*OBJECTIF VISÉ:* Rédigez la suite de la chronique sur l’album La Cour des grands de Bigflo & Oli, donnée sous « Texte source », en reprenant juste après sa dernière phrase.

*TEXTE SOURCE:*

Le rap n’est pas une question d’âge mais de talent, Bigflo & Oli, âgés de 22 et 19 ans nous le prouvent. Avec ces jeunes toulousains il n’est pas question d’egotrip mais de rap conscient. Tout est dans le message et pas seulement dans l’image. En ce 1er juin 2015, ils sortent leur premier album La Cour des grands .
Bigflo & Oli aspirent à rentrer dans La Cour des grands, dès le début de leur album ils affichent leur ambition. Ils nous montrent que le rap conscient c’est « une question de rage, de foi et de musique ». Est-ce le triptyque gagnant ? On y croit surtout quand on voit qu’ils ont de leur côté un débit assez impressionnant.
C’est bien de connaître leurs rêves mais C’est qui ces deux là ? Deux jeunes frères qui ont « pas la gueule de l’emploi » mais qui connaissent leur(s) valeur(s). Et dans le rap game, « la valeur n’attend point le nombre des années » comme disait Pierre Corneille surtout quand on a plein d’humour comme Bigflo & Oli.
A certains moments, on serait tenté de les comparer aux Casseurs Flowters surtout avec le titre Comme d’hab qui nous plonge dans la routine du quotidien. C’est déjà un tube voire même la chanson de votre été que vous rapperez à tue-tête dans votre voiture ! Enfin, à condition que vous ne soyez pas coincés dans un (Le) Bouchon . Nos rappeurs nous livrent un son à caractère social où par le biais de destins croisés, ils nous font comprendre que « bien souvent nos vies ressemblent à ce bouchon ».
On continue notre chemin avec Marco avec un thème grave qui aborde l’expérience de la mort. On est alors en mesure de parler de maturité en ce qui concerne le rap de Bigflo & Oli. Ensuite, nous prenons le large avec J’attends la vague qui nous donne la raison pour laquelle ces deux frères ont décidé de se lancer dans le rap. Leur direction est choisi, on est face à un rap conscient et désarticulé.
Après avoir affronté les bouchons, attendu la vague, on Raccroche la combinaison de surfeur pour se laisser aller sur un combo ukulele, rap, amour et amitié.
Après cette parenthèse, le retour à la réalité fait mal lorsqu’on écoute Le cordon. Les auditeurs sont au milieu d’une discussion entre un fœtus avorté et sa mère. C’est un sujet lourd mais magnifiquement abordé par le texte de Bigflo & Oli.
Aujourd’hui, on positive, on apprécie les petits plaisirs de la vie, on rêve d’un lendemain meilleur. Après tout Ça coûte rien ! Nos jeunes MC accélèrent le rythme avec une bonne instru pour un rap très optimiste. Le message est simple , on a tout le temps de se faire de l’argent, l’important c’est de vivre.

*JEU DE DONNÉES:*
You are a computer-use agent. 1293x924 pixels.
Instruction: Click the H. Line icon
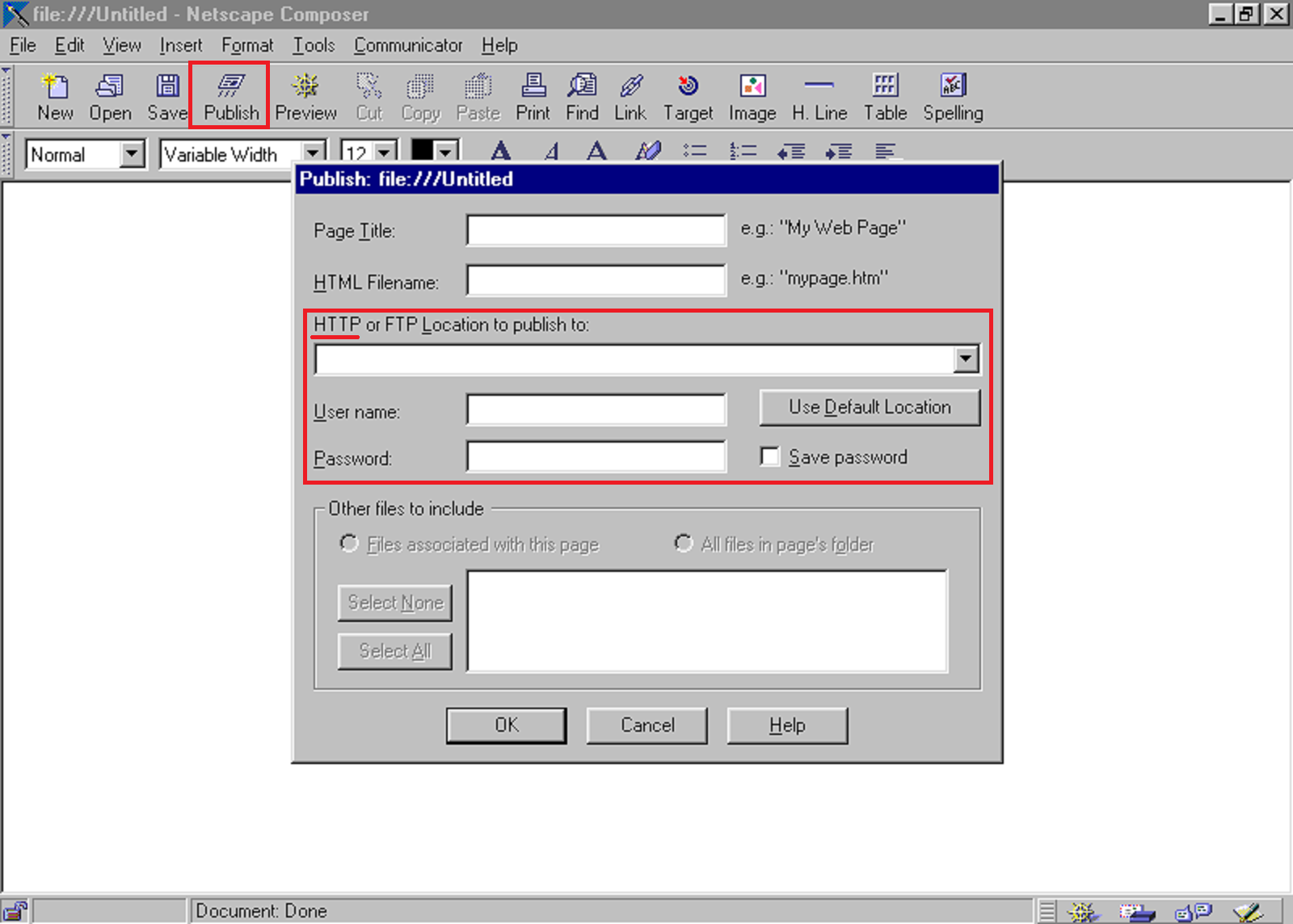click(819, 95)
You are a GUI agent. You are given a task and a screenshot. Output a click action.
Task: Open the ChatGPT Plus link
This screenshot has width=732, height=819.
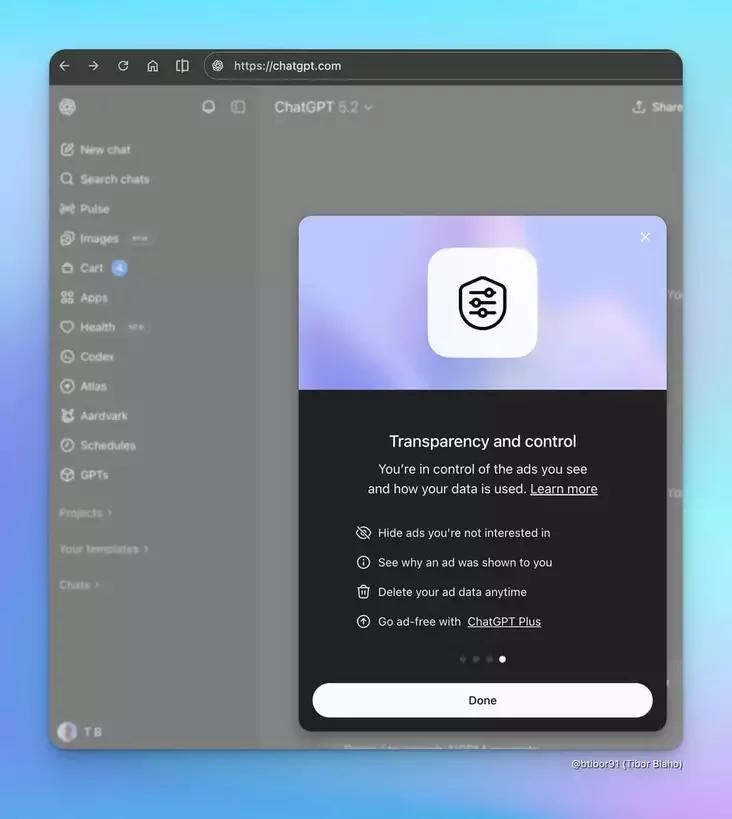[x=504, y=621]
--
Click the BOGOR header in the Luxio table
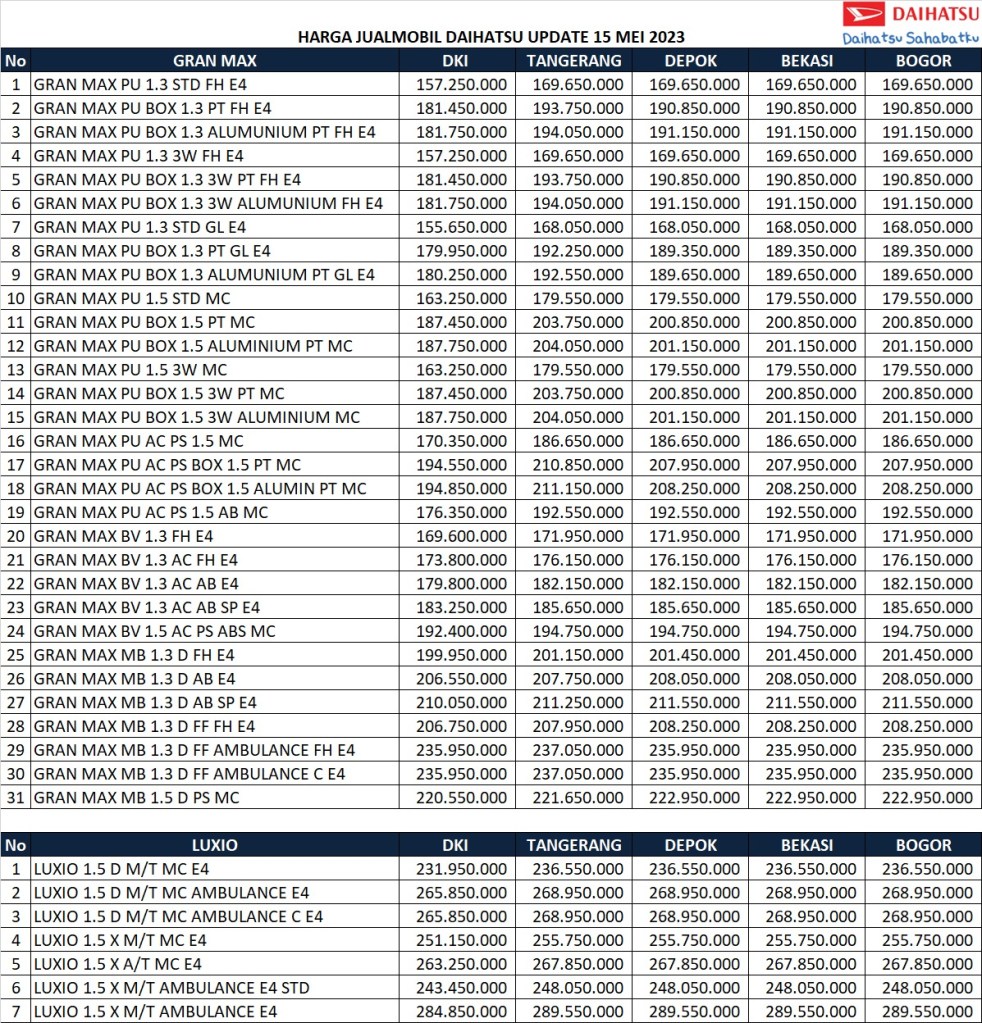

*RÉPONSE ATTENDUE:*
Nos vies sont ponctuées de faits divers tels que des braquages de bijouterie. Avec Le bijoutier, ils nous montrent que dans ce genre d’affaires rien n’est ni tout blanc ni tout noir comme ça l’est dans les journaux. Ils réutilisent ici le même procédé qu’avec Le cordon en envisageant les deux points de vue, celui du bijoutier et celui du braqueur. Une des phrases qui reste est la suivante : « Est ce que la faim m’a transformé en monstre? »
L’album continue avec Nous aussi, un son qui envoie. Pas étonnant qu’il ait été le premier single de l’album. Le flow d’Oli ainsi que ses punchlines nous embarque immédiatement dans la chanson. On y parle d’un rap en déclin mais ne vous inquiétez pas, ils sont là pour combler le vide, en passe d’entrer dans La Cour des grands ?
Derrière Nik ta mère, insulte mal orthographiée, se cache une dénonciation d’une discrimination qui persiste envers la jeunesse des cités qu’on laisse en perdition au lieu de l’aider et défendre les valeurs de la République que sont «Liberté, Egalité, Fraternité ».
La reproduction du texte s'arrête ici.